Neste momento, creio que o Adélie pode ser criticado por:
- oferecer LiveCDs que não são suficientemente funcionais para testar o sistema (quer dizer, sem acesso à rede sequer?)
- e que não contêm os pacotes necessários para instalar num sistema sem acesso online aos repos do Adélie; sim, o tamanho do LiveCD iria aumentar imenso, mas é o que um LiveCD é suposto ser.
- a instalação standard oferecida por cada LiveCD para instalar no disco de sistema não ser a mesma variante de DE do próprio LiveCD e ser sempre o KDE; mais uma vez, o LiveCD deve ser uma representação fidedigna do que vai ser instalado em disco, se bem que também deve oferecer o instalador completo.
- A instalação
Custom
que oferece os DEs alternativos ao KDE não terminar a instalação - O LiveCD não ter o DHCP activado de raiz, que corresponderia a 90% (número tirado da cartola) das necessidades.
- não incluir manpages
- não incluir uma cópia da documentação online dentro do LiveCD
- o instalador não ser funcional a partir do utilizador da GUI
- e tudo isto poderia não ser tão grave, se o Adélie fosse uma distro GNU/Linux normal, mas não é.
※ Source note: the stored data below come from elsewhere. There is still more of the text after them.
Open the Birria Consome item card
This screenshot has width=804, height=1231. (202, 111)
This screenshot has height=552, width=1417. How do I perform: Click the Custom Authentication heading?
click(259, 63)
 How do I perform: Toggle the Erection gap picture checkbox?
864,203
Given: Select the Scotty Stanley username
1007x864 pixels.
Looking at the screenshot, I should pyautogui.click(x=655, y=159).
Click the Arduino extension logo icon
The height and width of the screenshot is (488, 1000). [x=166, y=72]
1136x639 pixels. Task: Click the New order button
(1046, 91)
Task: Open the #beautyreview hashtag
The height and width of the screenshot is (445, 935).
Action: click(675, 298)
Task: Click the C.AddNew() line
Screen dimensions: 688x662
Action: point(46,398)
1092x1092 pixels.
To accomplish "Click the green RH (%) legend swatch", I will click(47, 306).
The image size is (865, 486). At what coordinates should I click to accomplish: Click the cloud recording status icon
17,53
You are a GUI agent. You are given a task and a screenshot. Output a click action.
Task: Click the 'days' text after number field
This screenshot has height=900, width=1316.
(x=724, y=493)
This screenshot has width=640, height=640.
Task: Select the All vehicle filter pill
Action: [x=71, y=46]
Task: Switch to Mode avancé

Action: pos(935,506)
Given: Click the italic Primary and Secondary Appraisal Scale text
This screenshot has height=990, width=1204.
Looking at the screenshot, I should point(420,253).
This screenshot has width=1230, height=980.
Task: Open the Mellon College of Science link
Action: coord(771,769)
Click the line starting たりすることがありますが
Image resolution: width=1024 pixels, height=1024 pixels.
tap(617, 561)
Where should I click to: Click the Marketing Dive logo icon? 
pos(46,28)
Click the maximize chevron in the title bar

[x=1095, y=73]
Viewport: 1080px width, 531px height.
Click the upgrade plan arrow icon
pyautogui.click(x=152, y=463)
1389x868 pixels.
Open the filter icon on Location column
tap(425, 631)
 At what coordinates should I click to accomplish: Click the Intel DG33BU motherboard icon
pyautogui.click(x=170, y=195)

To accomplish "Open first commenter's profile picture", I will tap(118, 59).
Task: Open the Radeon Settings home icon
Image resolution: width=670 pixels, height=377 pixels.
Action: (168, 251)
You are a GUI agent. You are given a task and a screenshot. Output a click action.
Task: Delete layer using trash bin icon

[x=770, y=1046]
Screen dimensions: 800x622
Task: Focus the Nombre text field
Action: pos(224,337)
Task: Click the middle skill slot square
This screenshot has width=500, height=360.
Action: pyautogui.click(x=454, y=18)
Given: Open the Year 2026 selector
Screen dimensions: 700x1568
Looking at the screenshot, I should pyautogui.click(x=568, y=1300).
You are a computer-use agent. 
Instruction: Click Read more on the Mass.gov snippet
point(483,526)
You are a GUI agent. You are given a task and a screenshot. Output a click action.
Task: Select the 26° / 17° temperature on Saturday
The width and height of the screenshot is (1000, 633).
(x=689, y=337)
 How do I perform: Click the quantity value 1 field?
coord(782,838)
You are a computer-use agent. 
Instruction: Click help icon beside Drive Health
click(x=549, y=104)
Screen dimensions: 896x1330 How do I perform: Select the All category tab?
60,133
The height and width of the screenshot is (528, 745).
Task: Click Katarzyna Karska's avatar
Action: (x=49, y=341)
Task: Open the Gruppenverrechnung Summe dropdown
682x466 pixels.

Em resumo, o Adélie é uma distribuição apenas para utilizadores muito avançados e se possível já com experiência em Alpine Linux, que usa o mesmo package manager (APK) e onde se baseia muito do userland do Adélie.
Submeti algumas destas informações como Issues no site de desenvolvimento do Adélie, e se descobrirem mais problemas sugiro que os submetam também; os programadores estão já perfeitamente adaptados ao sistema mas precisam que lhe relatem estas questões que aparecem a quem é um utilizador vulgar que experimenta o sistema pela primeira vez.
O projecto Adélie é pequeno e por isso a comunicação é fácil e descomplicada, de tal forma que consegui entrar em contacto com a equipa que me explicou que esta versão RC2 foi produzida num momento muito complicado da vida do projecto por razões pessoais do programador principal (que compreendo perfeitamente, mas é preocupante que a distro esteja tão dependente de uma só pessoa) e que uma versão RC3 está garantida e a RC4 também é muito provável.
Na minha opinião ainda nem chegou ao que se costuma chamar de Beta, mas a realidade é que a versão 1.0 é que vai ser a Public Beta, com uma versão 1.5 planeada para estabilização; o que deixa o Adélie Linux muito bem acompanhado, porque o OSX teve exactamente o mesmo padrão de desenvolvimento, mesmo com duas décadas de existência prévia como NextStep/OpenStep - só na versão OSX 10.2 Jaguar é que se tornou possível usá-lo como sistema do dia-a-dia sem praguejar como um carroceiro de 5 em 5 minutos.